TEXTE CITÉ:

C.   Alinéa 334.16(1)d) [des Règles] : Le meilleur moyen pour un règlement juste et efficace des questions communes de droit ou de fait

[299]   Le dernier critère remis en question par les défenderesses est celui du meilleur moyen énoncé à l’alinéa 334.16(1)d) et, même si je n’ai pas à le faire vu les conclusions que j’ai déjà tirées, je formulerai les brèves observations suivantes sur cette condition d’autorisation.

[300]   Les demandeurs font valoir qu’un recours collectif constitue le meilleur moyen en l’espèce de régler le litige puisqu’il favorise l’accès à la justice, l’économie judiciaire et la modification du comportement. De plus, ils soutiennent qu’ils satisfont à tous les facteurs énoncés au paragraphe 334.16(2) : les questions communes prédominent sur les questions individuelles; il n’y a aucune preuve que les membres du groupe ont un intérêt à contrôler des actions individuelles; il n’y a pas de procédures individuelles; un seul recours collectif a été déposé devant une cour provinciale (dans Hazan), sur le fondement d’une cause d’action différente; il n’y a pas d’alternative viable pour résoudre les réclamations; et le recours collectif ne créera pas de plus grandes difficultés que toute autre alternative.

[301]   Toutefois, en l’espèce, j’ai constaté une absence de questions communes proposées. Je suis d’accord avec les défenderesses pour dire qu’un recours collectif ne saurait être le meilleur moyen de régler une réclamation présentée au titre de l’article 36 de la Loi lorsque les actes répréhensibles allégués, et les dommages ou la perte allégués découlant du comportement répréhensible ne peuvent être autorisés à titre de questions communes. L’analyse du meilleur moyen dans le cadre d’un recours collectif en matière de concurrence est étroitement liée à la question de savoir si le tribunal dispose d’un fondement pour autoriser des questions communes comprenant les éléments de la responsabilité d’un défendeur (Ewert v. Nippon Yusen Kabushiki Kaisha, 2019 BCCA 187 (CanLII) [précité], au paragraphe 84). Pour ce faire, il faut à tout le moins que le complot illicite et les dommages soient admissibles à titre de questions communes, car ils constituent les éléments essentiels de toute réclamation présentée par tout demandeur en vertu de l’article 36 de la Loi pour une violation des articles 45 et 46.

TRAVAIL DEMANDÉ: Rédigez la suite de l'extrait de jugement sur le critère du meilleur moyen, à partir de sa dernière phrase. Les enregistrements n'interviennent en rien ici.

ENREGISTREMENTS FOURNIS:
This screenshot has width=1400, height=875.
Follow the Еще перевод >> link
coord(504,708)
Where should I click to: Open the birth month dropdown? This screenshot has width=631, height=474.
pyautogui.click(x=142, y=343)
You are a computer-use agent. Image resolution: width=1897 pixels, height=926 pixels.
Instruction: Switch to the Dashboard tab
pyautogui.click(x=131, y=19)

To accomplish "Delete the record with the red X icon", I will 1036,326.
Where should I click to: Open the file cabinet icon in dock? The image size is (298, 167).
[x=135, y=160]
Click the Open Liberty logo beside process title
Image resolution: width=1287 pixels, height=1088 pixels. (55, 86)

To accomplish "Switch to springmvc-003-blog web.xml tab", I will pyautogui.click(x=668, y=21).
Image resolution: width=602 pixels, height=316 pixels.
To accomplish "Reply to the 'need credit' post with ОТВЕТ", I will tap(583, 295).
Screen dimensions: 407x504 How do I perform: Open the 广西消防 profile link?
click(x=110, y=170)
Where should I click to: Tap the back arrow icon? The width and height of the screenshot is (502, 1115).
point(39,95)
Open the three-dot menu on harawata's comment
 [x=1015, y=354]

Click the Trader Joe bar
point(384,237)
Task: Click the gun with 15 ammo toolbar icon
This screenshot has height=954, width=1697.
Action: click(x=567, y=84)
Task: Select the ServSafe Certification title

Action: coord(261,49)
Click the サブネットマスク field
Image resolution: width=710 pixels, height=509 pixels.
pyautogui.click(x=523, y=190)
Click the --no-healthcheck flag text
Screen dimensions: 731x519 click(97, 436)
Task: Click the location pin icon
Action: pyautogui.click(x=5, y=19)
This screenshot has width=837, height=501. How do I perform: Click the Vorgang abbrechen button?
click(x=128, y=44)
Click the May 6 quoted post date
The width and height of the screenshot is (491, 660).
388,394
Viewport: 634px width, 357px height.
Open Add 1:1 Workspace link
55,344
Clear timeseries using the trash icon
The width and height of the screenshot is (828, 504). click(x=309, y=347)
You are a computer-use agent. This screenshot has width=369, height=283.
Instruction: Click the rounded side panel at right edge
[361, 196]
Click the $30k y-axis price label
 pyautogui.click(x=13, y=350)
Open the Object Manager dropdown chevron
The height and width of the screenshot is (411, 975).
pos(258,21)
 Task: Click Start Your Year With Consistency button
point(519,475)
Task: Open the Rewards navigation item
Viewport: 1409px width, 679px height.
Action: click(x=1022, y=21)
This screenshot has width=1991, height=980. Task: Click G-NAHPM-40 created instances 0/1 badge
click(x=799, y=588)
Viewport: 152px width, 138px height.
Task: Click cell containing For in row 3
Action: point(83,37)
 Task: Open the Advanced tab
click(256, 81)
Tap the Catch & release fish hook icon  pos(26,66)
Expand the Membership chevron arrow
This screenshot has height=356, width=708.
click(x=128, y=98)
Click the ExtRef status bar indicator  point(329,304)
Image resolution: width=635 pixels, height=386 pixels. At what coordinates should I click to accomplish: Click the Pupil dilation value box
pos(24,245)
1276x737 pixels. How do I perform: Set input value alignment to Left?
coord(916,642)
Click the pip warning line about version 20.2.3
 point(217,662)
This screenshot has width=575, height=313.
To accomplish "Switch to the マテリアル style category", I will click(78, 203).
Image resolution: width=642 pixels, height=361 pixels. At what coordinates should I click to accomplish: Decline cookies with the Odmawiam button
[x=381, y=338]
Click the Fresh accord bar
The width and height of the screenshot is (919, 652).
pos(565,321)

RÉPONSE À L'EXERCICE:
[302]   Selon le critère énoncé par la C.S.C., pour satisfaire au critère du meilleur moyen, le représentant doit démontrer ce qui suit : (i) qu’un recours collectif serait un moyen juste, efficace et pratique de faire progresser l’instance et de trancher les questions communes qui découlent des demandes de plusieurs demandeurs; (ii) qu’il serait préférable à tout autre moyen raisonnablement disponible pour résoudre les réclamations des membres du groupe (Fischer, au paragraphe 48; Hollick, au paragraphe 28; Wenham, au paragraphe 77). Pour déterminer si le recours collectif est le meilleur moyen, l’analyse « s’effectue à la lumière des trois principaux objectifs du recours collectif : l’économie des ressources judiciaires, la modification des comportements et l’accès à la justice » (Fischer, au paragraphe 22; Wenham, aux paragraphes 81, 85 à 98; Airbnb, au paragraphe 143).

[303]   Il est évident que, s’il n’y a aucun fondement factuel en ce qui concerne les questions communes proposées, il n’y a aucun fondement factuel pour un recours collectif satisfaisant au critère du meilleur moyen (Kaplan, au paragraphe 87; O’Brien v. Bard Canada Inc., 2015 ONSC 2470 (CanLII), au paragraphe 221). En l’absence de questions communes, un recours collectif n’est pas le meilleur moyen pour le règlement juste et efficace des réclamations des membres de l’éventuel groupe, et ne permettra pas de réaliser les trois principes qui sous-tendent les recours collectifs, à savoir l’économie de ressources judiciaires, la modification du comportement et l’accès à la justice.

[304]   En l’espèce, il est manifeste que, compte tenu de l’absence de questions communes, les demandeurs ne satisfont pas non plus au critère du meilleur moyen.

V.    Conclusion

[305]   Pour les motifs qui précèdent, la requête en autorisation des demandeurs est rejetée.

[306]   Selon la règle 334.39, aucuns dépens ne sont habituellement accordés dans le cadre d’une requête en autorisation. Aucune des parties n’a demandé le remboursement des dépens, et rien ne permet de déroger au principe établi à la règle 334.39 et d’adjuger des dépens dans le cadre de la présente requête.

ORDONNANCE au dossier T-809-18

LA COUR ORDONNE ce qui suit :

1.    La requête en autorisation est rejetée.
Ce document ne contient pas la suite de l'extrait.